TASK BRIEF » For the material below, output exactly the span from the line with "This screenshot has width=1086, height=521." to the line with "You are a computer-use agent. Image", including both, and nothing besides.

DATA EXTRACT »
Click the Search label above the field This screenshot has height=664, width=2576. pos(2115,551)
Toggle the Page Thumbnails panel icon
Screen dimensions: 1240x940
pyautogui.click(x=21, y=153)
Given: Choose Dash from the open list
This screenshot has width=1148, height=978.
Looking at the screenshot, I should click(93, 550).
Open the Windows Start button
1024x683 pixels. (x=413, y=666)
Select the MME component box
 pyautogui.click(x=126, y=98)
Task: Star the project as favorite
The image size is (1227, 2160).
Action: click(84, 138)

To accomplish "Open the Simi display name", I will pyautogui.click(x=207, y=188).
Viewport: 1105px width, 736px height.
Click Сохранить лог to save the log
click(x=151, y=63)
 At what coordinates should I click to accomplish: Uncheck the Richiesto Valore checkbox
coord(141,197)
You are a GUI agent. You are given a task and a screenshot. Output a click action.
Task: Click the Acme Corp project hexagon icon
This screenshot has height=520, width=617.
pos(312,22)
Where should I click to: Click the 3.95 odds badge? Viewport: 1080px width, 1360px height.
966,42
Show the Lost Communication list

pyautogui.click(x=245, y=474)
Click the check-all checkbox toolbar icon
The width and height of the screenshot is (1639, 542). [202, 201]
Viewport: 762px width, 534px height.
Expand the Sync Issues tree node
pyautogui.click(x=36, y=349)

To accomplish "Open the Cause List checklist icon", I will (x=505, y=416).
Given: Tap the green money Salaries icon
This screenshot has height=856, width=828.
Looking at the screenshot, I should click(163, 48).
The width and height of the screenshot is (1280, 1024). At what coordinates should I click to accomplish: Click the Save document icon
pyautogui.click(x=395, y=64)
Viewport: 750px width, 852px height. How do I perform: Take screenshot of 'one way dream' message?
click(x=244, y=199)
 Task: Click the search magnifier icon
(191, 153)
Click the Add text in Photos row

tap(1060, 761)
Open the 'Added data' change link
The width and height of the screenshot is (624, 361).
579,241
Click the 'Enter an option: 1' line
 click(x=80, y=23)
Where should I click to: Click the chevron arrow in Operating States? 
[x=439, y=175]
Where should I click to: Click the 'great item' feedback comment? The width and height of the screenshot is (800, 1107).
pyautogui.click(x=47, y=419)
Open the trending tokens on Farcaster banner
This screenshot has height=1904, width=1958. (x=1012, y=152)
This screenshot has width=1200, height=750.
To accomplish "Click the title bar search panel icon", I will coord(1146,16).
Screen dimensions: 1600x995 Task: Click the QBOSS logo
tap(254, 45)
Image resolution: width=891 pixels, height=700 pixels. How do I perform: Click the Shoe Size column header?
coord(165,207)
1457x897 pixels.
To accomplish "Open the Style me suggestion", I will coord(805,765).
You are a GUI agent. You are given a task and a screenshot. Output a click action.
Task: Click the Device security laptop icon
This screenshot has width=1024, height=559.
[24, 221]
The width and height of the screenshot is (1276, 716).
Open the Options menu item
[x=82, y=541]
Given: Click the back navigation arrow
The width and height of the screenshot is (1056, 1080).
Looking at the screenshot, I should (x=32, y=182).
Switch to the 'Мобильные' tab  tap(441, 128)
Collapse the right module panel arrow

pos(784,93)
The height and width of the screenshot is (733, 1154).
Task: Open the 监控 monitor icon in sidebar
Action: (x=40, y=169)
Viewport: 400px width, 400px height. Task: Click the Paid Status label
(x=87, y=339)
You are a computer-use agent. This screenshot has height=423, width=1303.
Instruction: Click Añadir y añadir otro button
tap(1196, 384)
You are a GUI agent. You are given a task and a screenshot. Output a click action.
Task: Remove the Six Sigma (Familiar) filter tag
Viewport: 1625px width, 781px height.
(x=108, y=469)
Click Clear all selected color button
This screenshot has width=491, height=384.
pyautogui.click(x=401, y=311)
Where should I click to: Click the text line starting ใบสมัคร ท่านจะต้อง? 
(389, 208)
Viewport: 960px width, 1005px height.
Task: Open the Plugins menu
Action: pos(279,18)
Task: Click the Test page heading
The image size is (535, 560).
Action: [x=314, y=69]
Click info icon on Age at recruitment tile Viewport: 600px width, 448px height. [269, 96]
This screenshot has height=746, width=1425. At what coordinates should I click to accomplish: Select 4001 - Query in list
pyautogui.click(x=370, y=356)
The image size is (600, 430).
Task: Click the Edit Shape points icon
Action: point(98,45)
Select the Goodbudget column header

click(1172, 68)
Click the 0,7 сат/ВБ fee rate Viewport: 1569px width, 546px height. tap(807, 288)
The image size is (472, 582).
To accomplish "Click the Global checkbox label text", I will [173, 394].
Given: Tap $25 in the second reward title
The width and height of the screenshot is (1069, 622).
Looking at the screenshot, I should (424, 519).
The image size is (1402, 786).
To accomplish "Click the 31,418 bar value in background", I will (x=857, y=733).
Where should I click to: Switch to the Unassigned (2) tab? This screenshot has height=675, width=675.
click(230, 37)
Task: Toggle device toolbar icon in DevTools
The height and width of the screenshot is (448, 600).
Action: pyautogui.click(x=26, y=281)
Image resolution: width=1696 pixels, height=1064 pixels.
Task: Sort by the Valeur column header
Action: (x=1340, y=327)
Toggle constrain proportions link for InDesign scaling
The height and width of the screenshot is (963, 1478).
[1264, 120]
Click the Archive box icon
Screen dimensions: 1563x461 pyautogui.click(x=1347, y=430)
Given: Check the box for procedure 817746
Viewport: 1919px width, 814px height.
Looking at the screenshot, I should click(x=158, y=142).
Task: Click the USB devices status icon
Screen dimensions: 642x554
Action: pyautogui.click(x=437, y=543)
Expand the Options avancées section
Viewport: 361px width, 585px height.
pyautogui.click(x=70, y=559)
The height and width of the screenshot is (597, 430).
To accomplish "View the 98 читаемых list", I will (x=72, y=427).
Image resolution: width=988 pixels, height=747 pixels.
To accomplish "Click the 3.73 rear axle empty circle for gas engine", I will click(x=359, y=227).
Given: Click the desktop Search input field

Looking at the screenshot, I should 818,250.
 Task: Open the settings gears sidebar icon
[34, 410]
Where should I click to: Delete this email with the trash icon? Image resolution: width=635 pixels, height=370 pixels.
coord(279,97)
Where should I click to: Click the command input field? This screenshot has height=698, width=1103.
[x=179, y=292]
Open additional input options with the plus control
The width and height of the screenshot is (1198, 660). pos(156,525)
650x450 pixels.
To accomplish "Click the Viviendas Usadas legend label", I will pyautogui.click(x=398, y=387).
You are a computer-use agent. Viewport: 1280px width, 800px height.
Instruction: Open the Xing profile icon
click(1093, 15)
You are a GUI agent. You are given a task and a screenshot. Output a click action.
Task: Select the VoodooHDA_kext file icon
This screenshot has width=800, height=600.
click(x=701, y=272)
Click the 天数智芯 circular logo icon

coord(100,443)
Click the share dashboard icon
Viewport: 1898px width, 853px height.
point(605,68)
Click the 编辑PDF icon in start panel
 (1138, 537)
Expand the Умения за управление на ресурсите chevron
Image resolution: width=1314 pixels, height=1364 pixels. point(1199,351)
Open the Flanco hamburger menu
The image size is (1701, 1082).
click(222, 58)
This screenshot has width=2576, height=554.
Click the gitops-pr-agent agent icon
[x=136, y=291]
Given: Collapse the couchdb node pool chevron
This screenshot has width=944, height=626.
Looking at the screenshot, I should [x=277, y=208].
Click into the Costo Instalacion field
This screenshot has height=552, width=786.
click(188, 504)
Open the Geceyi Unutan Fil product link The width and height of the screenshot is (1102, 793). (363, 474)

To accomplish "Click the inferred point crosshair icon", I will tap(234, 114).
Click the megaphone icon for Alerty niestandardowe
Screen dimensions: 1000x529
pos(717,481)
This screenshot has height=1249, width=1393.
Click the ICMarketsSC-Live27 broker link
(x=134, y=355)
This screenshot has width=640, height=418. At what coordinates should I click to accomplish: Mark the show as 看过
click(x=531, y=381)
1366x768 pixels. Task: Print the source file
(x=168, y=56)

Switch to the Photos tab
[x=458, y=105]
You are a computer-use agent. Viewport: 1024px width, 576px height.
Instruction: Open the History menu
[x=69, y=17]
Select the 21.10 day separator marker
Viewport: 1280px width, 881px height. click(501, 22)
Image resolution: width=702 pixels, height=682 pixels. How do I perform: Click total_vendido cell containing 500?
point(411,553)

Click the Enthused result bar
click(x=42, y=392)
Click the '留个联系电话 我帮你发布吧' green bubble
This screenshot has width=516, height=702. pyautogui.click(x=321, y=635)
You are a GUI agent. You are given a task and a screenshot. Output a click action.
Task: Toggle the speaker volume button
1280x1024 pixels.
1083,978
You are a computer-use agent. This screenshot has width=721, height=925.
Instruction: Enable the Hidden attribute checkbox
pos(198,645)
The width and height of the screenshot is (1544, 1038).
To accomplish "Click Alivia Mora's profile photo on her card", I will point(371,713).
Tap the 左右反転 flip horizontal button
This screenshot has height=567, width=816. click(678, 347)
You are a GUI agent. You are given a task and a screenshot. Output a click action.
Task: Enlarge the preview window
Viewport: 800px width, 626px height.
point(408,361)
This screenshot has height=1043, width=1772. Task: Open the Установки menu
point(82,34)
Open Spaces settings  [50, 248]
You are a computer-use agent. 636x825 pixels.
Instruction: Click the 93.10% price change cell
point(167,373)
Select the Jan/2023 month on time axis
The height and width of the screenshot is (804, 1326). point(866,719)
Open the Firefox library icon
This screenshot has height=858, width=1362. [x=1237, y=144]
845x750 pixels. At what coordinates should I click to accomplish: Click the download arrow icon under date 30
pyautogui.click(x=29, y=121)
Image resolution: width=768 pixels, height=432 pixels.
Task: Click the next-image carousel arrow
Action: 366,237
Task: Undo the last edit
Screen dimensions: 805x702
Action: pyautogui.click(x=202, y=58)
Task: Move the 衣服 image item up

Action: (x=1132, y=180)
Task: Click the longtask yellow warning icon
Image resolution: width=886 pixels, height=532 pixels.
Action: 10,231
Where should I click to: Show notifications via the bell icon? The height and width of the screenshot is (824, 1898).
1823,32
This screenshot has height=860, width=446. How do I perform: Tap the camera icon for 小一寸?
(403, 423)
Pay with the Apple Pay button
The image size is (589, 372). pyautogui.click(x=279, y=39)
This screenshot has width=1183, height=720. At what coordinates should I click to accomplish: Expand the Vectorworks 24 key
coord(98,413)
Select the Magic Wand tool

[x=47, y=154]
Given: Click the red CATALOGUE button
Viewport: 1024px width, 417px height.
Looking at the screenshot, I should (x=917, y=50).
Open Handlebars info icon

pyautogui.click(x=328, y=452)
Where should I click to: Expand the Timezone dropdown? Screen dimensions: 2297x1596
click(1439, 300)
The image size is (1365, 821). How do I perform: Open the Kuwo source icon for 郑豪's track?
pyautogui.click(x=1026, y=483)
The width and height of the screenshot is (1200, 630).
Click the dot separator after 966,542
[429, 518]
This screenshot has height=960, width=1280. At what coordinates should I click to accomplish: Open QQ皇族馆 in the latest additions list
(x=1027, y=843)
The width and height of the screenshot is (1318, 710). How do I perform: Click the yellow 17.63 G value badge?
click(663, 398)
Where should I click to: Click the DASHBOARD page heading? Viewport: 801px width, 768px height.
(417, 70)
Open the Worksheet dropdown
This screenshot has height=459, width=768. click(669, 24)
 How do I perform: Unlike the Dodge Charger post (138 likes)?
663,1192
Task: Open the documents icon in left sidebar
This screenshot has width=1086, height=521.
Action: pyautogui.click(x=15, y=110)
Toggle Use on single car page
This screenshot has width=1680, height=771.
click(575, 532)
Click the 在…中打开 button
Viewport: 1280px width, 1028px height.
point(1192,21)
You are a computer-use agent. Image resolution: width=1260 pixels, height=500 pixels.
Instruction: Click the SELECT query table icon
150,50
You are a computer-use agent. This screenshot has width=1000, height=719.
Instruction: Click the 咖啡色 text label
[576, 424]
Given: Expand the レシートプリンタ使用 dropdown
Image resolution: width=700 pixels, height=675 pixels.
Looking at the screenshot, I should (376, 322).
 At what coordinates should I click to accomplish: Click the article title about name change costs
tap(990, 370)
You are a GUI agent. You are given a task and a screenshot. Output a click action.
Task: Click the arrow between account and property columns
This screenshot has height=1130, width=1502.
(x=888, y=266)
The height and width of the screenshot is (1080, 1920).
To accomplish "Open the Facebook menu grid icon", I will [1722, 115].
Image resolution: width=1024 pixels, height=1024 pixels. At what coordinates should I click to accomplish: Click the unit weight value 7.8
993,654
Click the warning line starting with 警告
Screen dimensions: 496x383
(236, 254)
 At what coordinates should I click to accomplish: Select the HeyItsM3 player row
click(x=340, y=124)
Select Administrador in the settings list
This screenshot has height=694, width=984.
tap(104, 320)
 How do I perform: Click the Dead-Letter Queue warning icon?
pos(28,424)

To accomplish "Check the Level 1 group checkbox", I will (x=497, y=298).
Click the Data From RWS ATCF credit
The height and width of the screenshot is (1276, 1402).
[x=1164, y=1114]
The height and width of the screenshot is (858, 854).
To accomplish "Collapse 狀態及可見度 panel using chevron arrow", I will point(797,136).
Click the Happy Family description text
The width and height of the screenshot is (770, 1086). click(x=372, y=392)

REPLY »
This screenshot has width=1086, height=521.
Action: pyautogui.click(x=15, y=110)
Toggle Use on single car page
This screenshot has width=1680, height=771.
click(575, 532)
Click the 在…中打开 button
Viewport: 1280px width, 1028px height.
point(1192,21)
You are a computer-use agent. Image resolution: width=1260 pixels, height=500 pixels.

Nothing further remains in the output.